Task statement
Beginning at the line containing "Amministrazione (337, 860)" in the material below and ending at the line containing "Top Pneumatici (426, 137)", return each line exactly and add nothing.

Available data

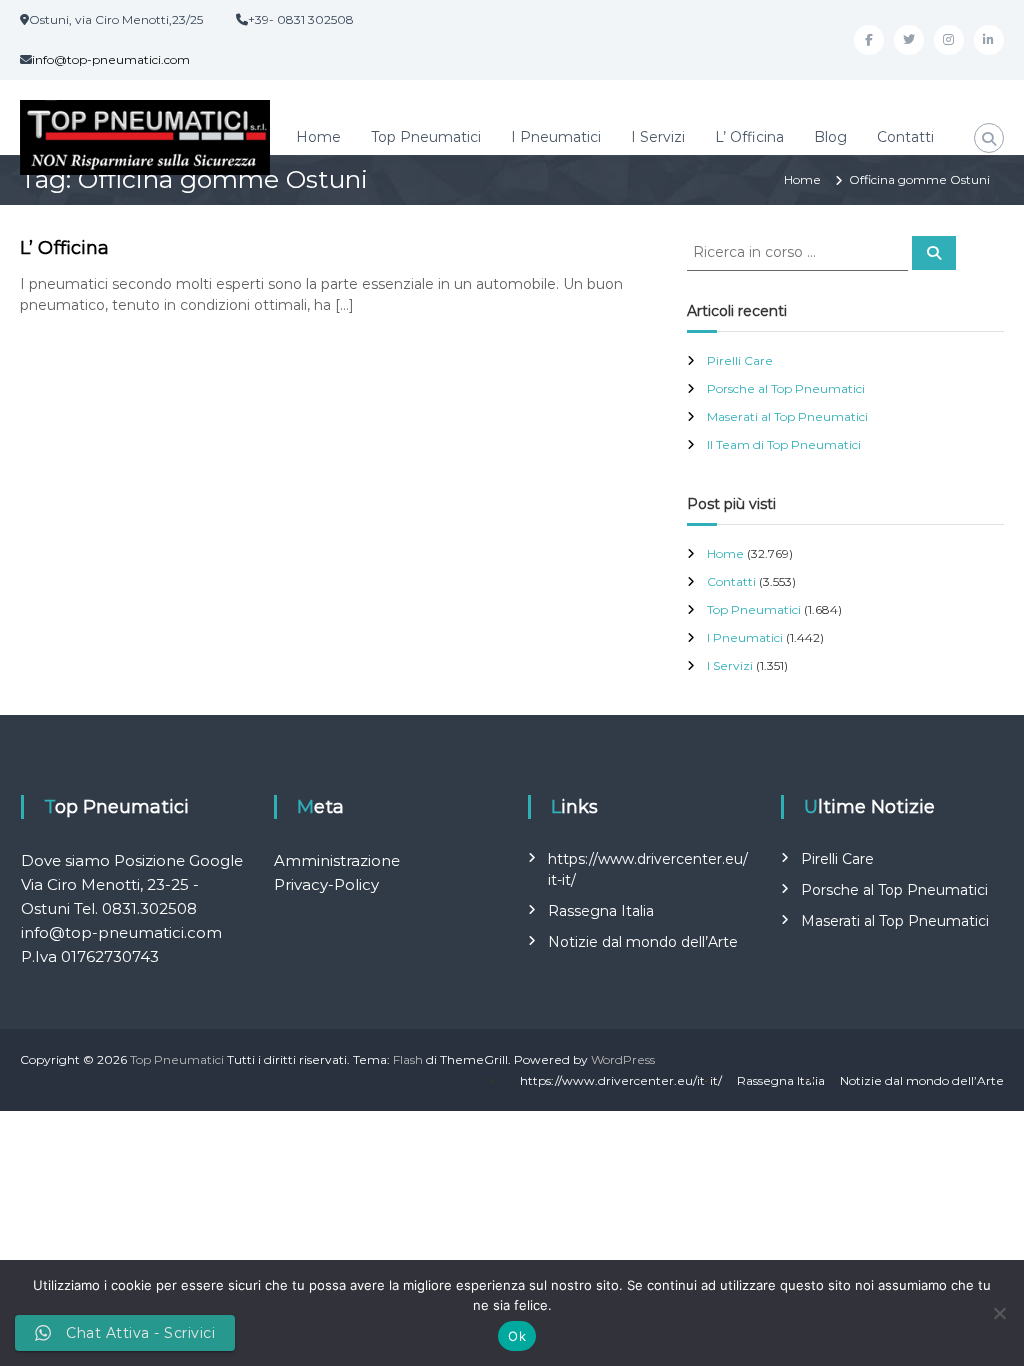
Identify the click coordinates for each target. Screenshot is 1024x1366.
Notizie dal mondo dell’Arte (643, 942)
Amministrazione (337, 860)
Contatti (905, 137)
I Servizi (658, 137)
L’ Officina (749, 137)
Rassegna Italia (601, 911)
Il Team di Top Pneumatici (784, 444)
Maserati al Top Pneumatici (787, 416)
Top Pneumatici (426, 137)
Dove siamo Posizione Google (132, 860)
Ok (517, 1336)
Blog (830, 137)
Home (318, 137)
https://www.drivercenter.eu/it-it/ (621, 1080)
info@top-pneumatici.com (111, 59)
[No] (999, 1313)
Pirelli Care (740, 360)
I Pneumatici (556, 137)
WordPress (623, 1059)
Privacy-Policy (326, 884)
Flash (408, 1059)
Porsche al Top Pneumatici (786, 388)
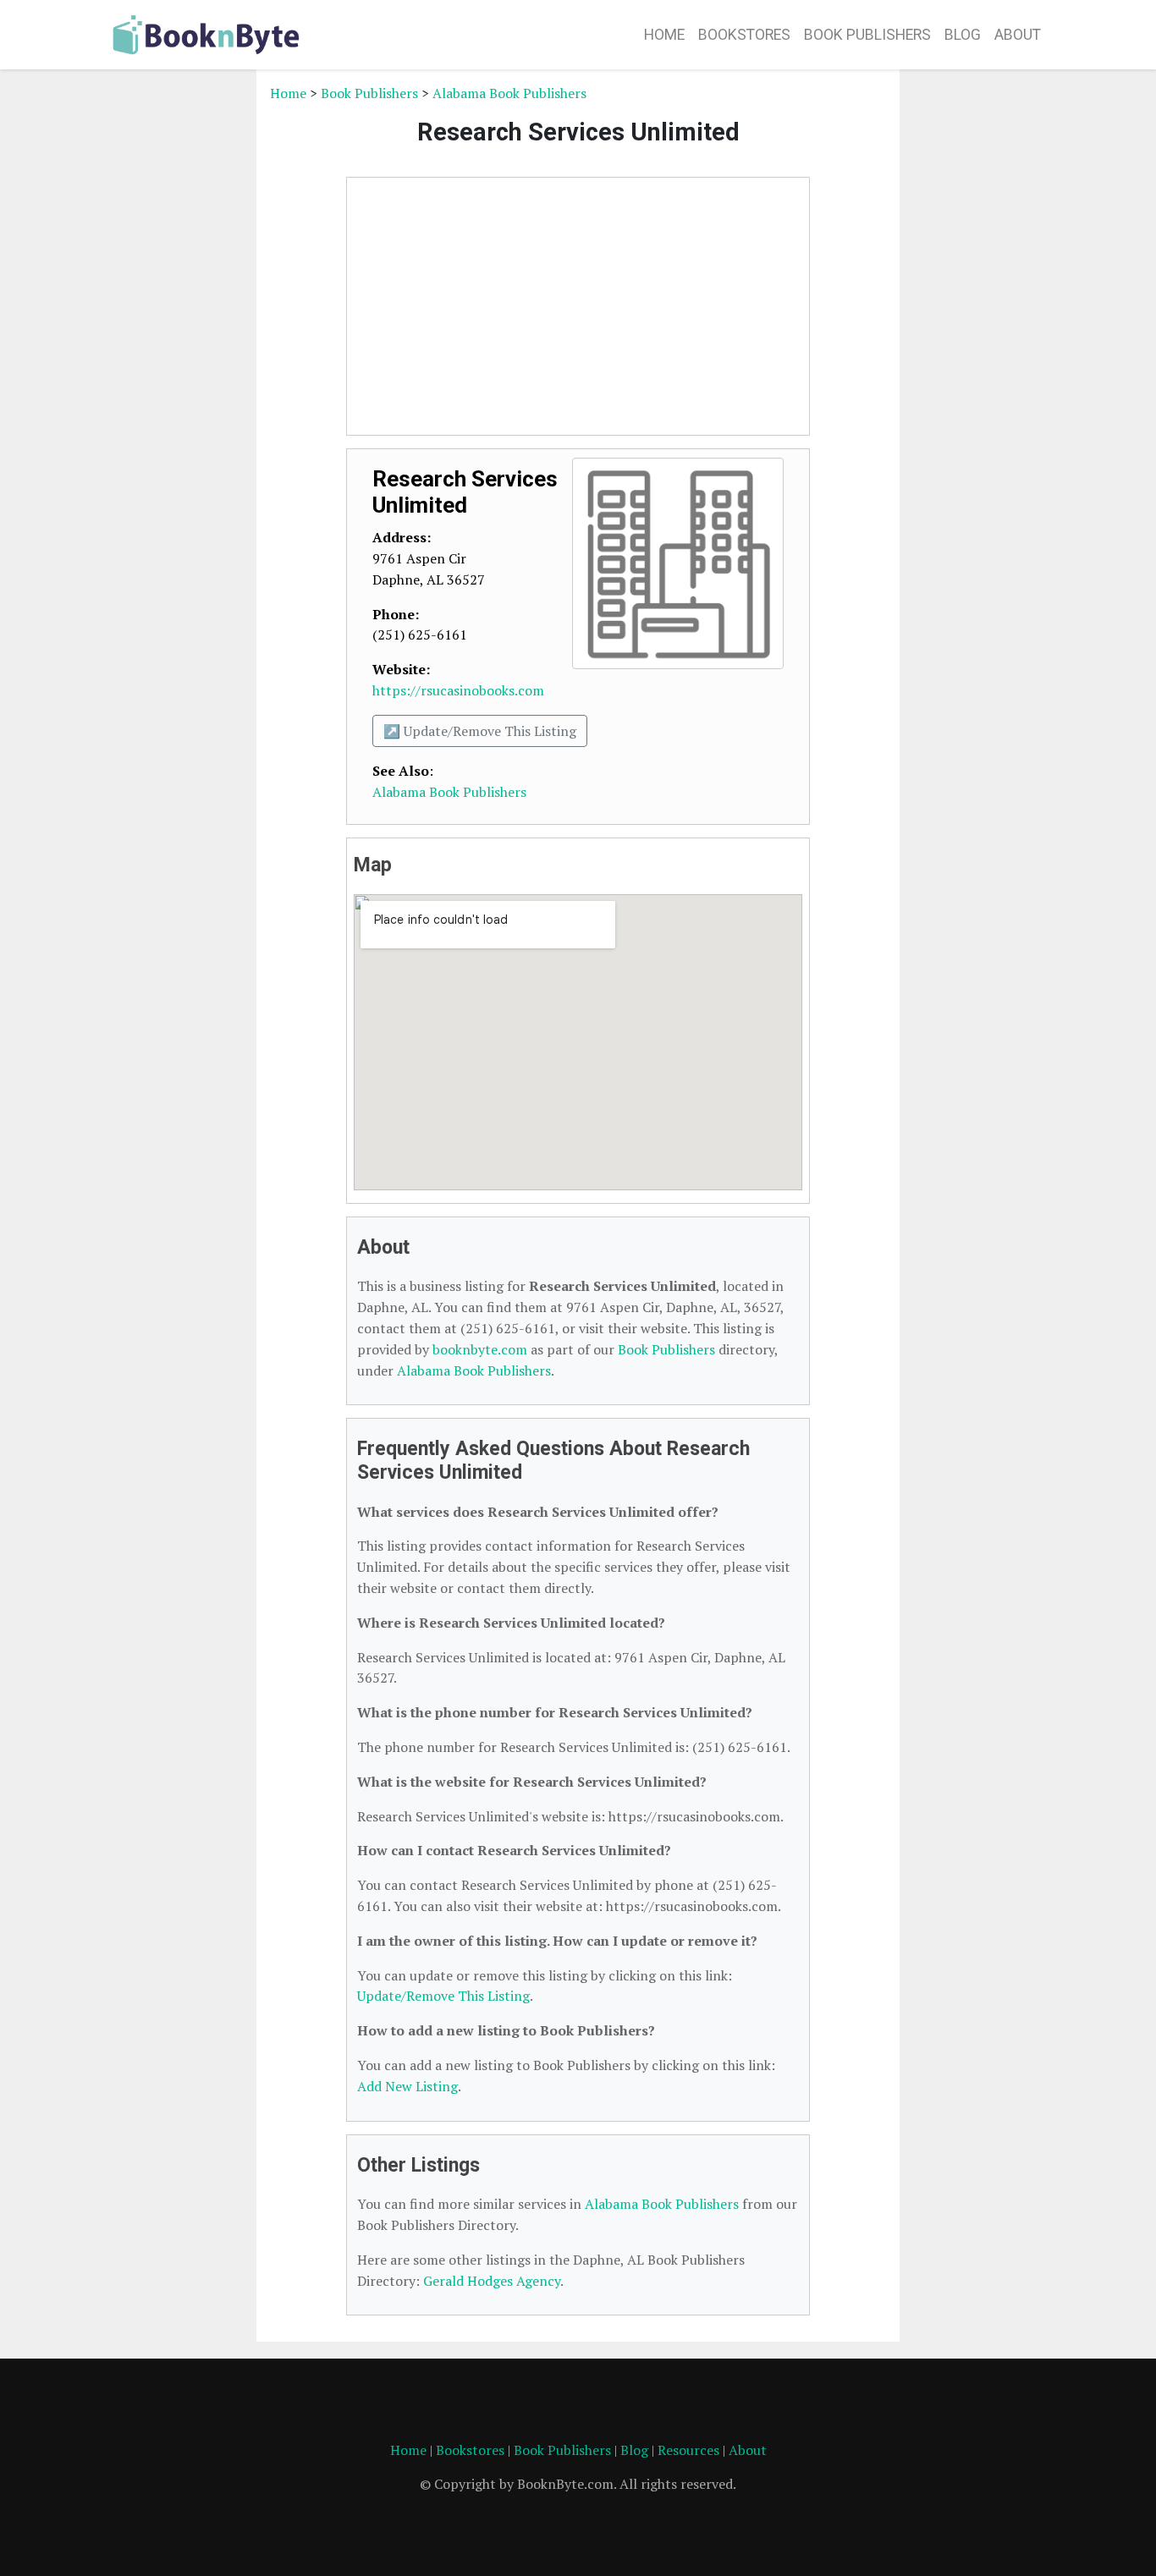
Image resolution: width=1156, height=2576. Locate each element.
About (1017, 34)
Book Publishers (867, 34)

Response for this exercise
Amministrazione (337, 860)
Contatti (905, 137)
I Servizi (658, 137)
L’ Officina (749, 137)
Rassegna Italia (601, 911)
Il Team di Top Pneumatici (784, 444)
Maserati al Top Pneumatici (787, 416)
Top Pneumatici (426, 137)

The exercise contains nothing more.